Affordable Housing in San Diego


Identifying Housing Needs Through Machine Learning

Purpose and Overview

The purpose and goal of this project is to determine where is San Diego would residents benefit the most from low-moderate
income housing broken down by zipcode. We used a K-means model to analyze several different categories. The categories
that we chose to focus on are accessibility to transit, food(markets), hospitals, and parks. To get this data we obtained census flat files
for the population, income, and living percentages, performed web-scraping for the hospital information, utilized the San Diego transit
geoJSON data, as well as used Google's PlacesAPI for the markets and parks. We preprocessed the all data, compiled, trained, and
evaluated the data to get our results.

Census Data

2020 Census Data was sourced from Census.Gov. We filtered this data to show the number of households, families, and non-family households for each zipcode. From this dataset we display the Median income, mean income, and the Percent of Income allocated to Housing Cost for each type of household.

Select Household Type:
Select Zip Code:

Machine Learning Model

For our analysis we devised an unsupervised K-Means Machine Learning model. The dataset inputted into the model includes median income, mean income, and percent of income allocated to housing costs for households, families, and non-family households.

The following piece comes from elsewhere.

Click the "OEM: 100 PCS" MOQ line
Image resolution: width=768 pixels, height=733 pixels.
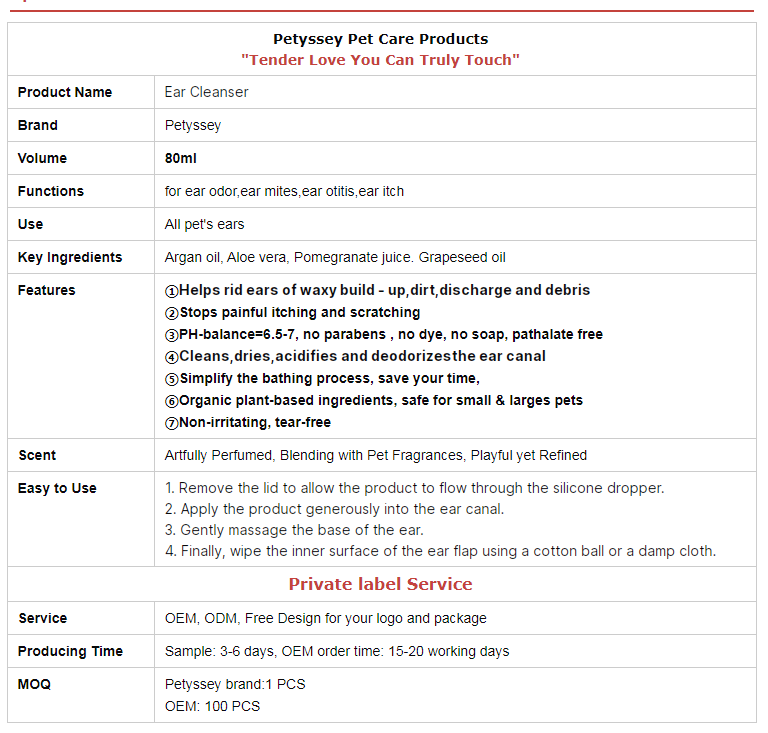212,706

Additionally, we identified how many amenties are found in each zipcode, including hospitals, schools, markets, parks, and public transportation.

3D Scatter Plot of Principal Component Analysis (PCA)

Cluster 4

The zipcodes identified in the K-Means cluster model as being in Class 4 should be first priority when considering where to place low-income affordable housing units. These areas are highlighted in the map on the right and infomration on these areas can be found in the table below.

Zip Code Median Income (dollars) Percent of Income allocated to Housing Cost Class
91910 70283.0 46.8 4
91911 65074.0 50.9 4
91950 48359.0 44.8 4
91977 71396.0 44.8 4
92020 61830.0 43.0 4
92021 60510.0 43.7 4
92105 48072.0 47.2 4
92113 43958.0 41.9 4
92114 73090.0 51.2 4
92115 56137.0 36.2 4
92126 99376.0 33.0 4
92154 70846.0 45.2 4

Cluster 0

The zipcodes identified in the K-Means cluster model as being in Class 0 would be second priority when considering where to place low-income affordable housing units. These areas are highlighted in the map on the left and infomration on these areas can be found in the table below.

Zip Code Median Income (dollars) Percent of Income allocated to Housing Cost Class
91932 59795.0 39.6 0
91941 94111.0 39.4 0
91942 66551.0 34.1 0
91945 67236.0 44.1 0
92008 86046.0 25.8 0
92019 85067.0 40.1 0
92025 56866.0 40.4 0
92026 76534.0 36.3 0
92027 70009.0 43.5 0
92028 80775.0 37.1 0
92040 83692.0 40.3 0
92054 63355.0 31.2 0
92056 85047.0 34.3 0
92057 81339.0 33.8 0
92058 57213.0 31.7 0
92065 100645.0 34.1 0
92069 77618.0 35.7 0
92071 85751.0 36.2 0
92078 91564.0 33.6 0
92081 80584.0 30.3 0
92083 68551.0 32.1 0
92084 77970.0 39.8 0
92102 54862.0 35.3 0
92107 84190.0 35.0 0
92108 80572.0 26.8 0
92110 77579.0 33.7 0
92111 77249.0 40.8 0
92117 91347.0 34.9 0
92120 102597.0 31.4 0
92123 90602.0 35.6 0
92124 94485.0 30.3 0
92139 75576.0 52.7 0
92173 48967.0 44.1 0
92672 89029.0 35.7 0

Tableau Storyboard

Affordability and Accessibility

Through the K-Means Machine Learning model we identified Zip Codes that have a need for more affordable housing.

Next we asked the question: “In which of these areas would the people living in those accommodations benefit the most?”

To answer this question we investigated the quantity and quality of amenities in these areas. Using Google Places API search we were able to scrape the quantity of operational supermarkets and public parks in each zip code. Public transportation data was gathered from the San Diego MTS website. We were able to find the quantity of public hospitals in each zip code using ushospitalfinder.com. Lastly, from data gathered from greatschools.com we were able to identify which of these zip codes have the best ranking schools.

Finally, the accessibility data was compared to the K-Means Machine Learning to identify 3 areas where affordable housing is needed and which areas would bring the greatest benefit to the people who would live in them.